Whole Earth Model: Sentinel-2 + OlmoEarth + Zig-Syrup
Downloads Sentinel-2 satellite imagery from Microsoft Planetary Computer (free, no account needed), runs AI2's OlmoEarth foundation model to produce per-tile embeddings, and writes them into the zig-syrup WholeEarthModel binary format for CapTP exchange.

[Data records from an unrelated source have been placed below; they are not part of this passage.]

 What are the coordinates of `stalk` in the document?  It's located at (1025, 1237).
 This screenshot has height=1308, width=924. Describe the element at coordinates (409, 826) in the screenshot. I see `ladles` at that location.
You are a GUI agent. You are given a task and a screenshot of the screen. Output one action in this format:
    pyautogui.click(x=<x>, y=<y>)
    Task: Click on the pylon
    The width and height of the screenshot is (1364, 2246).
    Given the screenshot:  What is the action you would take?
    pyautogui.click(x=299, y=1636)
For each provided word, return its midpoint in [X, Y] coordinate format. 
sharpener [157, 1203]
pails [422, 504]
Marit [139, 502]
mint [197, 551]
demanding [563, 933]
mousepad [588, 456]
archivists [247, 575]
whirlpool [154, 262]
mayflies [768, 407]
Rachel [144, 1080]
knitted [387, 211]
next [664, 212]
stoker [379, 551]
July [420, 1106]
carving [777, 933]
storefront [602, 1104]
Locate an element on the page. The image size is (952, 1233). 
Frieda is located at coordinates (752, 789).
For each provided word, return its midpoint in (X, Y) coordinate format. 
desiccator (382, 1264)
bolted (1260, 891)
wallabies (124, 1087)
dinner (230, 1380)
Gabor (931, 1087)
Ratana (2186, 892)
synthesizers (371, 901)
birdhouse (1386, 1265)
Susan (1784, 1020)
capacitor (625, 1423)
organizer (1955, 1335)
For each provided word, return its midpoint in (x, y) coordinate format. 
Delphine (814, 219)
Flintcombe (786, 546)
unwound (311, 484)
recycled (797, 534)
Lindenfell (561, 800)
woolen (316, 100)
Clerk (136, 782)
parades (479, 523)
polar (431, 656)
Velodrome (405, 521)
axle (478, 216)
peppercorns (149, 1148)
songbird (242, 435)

Planetary Computer (free Sentinel-2 COGs)
|
v
Download 12-band L2A tiles (10-60m resolution)
|
v
OlmoEarth FlexiVit Encoder (768-dim Base model)
|
v
Per-tile embeddings as f32 vectors
|
v
Binary file -> Zig EmbeddingLoader -> WholeEarthModel.setEmbedding()
|
v
Syrup serialization -> CapTP exchange at ~400 Hz
Usage
Download + Embed a region
python /Users/alice/.claude/skills/olmo-earth-skill/sentinel2_olmoearth.py \
--lat 37.77 --lon -122.42 \
--size 0.1 \
--start 2024-07-01 --end 2024-08-31 \
--max-cloud 10 \
--model base \
--output /tmp/sf_bay_embeddings.bin
Load into zig-syrup WholeEarthModel
const bridge = @import("olmoearth_bridge");
const earth = @import("whole_earth");
var model = try earth.WholeEarthModel.init(allocator, .level_3, 768);
defer model.deinit();
var loader = bridge.EmbeddingLoader.init(allocator, .base);
var embeddings = try loader.loadFromFile("/tmp/sf_bay_embeddings.bin");
defer embeddings.deinit();
for (0..embeddings.tile_count) |i| {
if (embeddings.getEmbedding(@intCast(i))) |emb| {
const tile_id = model.tileAt(lat, lon) orelse continue;
try model.setEmbedding(tile_id, emb);
}
}
const syrup_val = try model.toSyrup(allocator);
Compare tile embeddings over time
python sentinel2_olmoearth.py --lat 37.77 --lon -122.42 \
--start 2024-01-01 --end 2024-03-31 --output /tmp/sf_q1.bin
python sentinel2_olmoearth.py --lat 37.77 --lon -122.42 \
--start 2024-07-01 --end 2024-09-30 --output /tmp/sf_q3.bin
python sentinel2_olmoearth.py --diff /tmp/sf_q1.bin /tmp/sf_q3.bin
OlmoEarth Model Specs
| Model | Embed Dim | Params | HuggingFace ID |
|-------|-----------|--------|----------------|
| Nano | 192 | 1.4M | allenai/OlmoEarth-v1-Nano |
| Tiny | 384 | 6.2M | allenai/OlmoEarth-v1-Tiny |
| Base | 768 | 89M | allenai/OlmoEarth-v1-Base |
| Large | 1024 | 308M | allenai/OlmoEarth-v1-Large |
Binary Embedding File Format
Readable by olmoearth_bridge.zig EmbeddingLoader.loadFromFile():
Offset Size Field
0 4 tile_count (u32 little-endian)
4 2 embed_dim (u16 little-endian)
6 4*N*D embeddings (f32 little-endian, row-major)
6+4*N*D 8*N coordinates (f64 lat, f64 lon per tile, little-endian)
Where N = tile_count, D = embed_dim.
Data Source
STAC endpoint: https://planetarycomputer.microsoft.com/api/stac/v1
Collection: sentinel-2-l2a
The planetary-computer Python package handles URL signing transparently.